Exercise aim: Among the entries that follow, find every line with the word "Toggle" and list it.

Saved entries

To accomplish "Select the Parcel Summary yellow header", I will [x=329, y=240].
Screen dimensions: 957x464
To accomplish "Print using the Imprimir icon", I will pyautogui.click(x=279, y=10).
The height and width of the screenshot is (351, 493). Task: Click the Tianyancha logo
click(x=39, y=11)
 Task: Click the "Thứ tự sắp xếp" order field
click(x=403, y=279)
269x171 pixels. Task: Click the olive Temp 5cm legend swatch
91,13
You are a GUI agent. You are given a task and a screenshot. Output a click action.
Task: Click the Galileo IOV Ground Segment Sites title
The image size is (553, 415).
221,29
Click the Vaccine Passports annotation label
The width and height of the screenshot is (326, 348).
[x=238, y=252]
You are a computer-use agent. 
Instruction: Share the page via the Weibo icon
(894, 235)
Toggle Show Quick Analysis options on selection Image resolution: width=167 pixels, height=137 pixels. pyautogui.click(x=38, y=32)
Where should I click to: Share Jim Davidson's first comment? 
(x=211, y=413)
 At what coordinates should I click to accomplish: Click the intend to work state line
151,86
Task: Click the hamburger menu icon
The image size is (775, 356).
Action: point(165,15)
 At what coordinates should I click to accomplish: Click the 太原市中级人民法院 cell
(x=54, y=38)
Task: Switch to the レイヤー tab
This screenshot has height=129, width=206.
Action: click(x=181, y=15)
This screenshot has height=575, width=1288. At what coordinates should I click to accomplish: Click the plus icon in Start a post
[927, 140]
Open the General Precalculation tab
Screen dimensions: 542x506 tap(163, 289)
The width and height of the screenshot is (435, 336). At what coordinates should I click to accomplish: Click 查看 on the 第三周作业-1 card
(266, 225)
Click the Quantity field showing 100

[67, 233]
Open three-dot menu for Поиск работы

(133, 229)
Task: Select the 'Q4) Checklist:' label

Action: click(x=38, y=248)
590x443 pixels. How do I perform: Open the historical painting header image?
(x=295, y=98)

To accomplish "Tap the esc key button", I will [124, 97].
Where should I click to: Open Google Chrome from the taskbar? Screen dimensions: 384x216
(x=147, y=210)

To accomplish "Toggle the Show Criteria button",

Written response:
Toggle Show Quick Analysis options on selection Image resolution: width=167 pixels, height=137 pixels. pyautogui.click(x=38, y=32)
To accomplish "Toggle the Show Criteria button",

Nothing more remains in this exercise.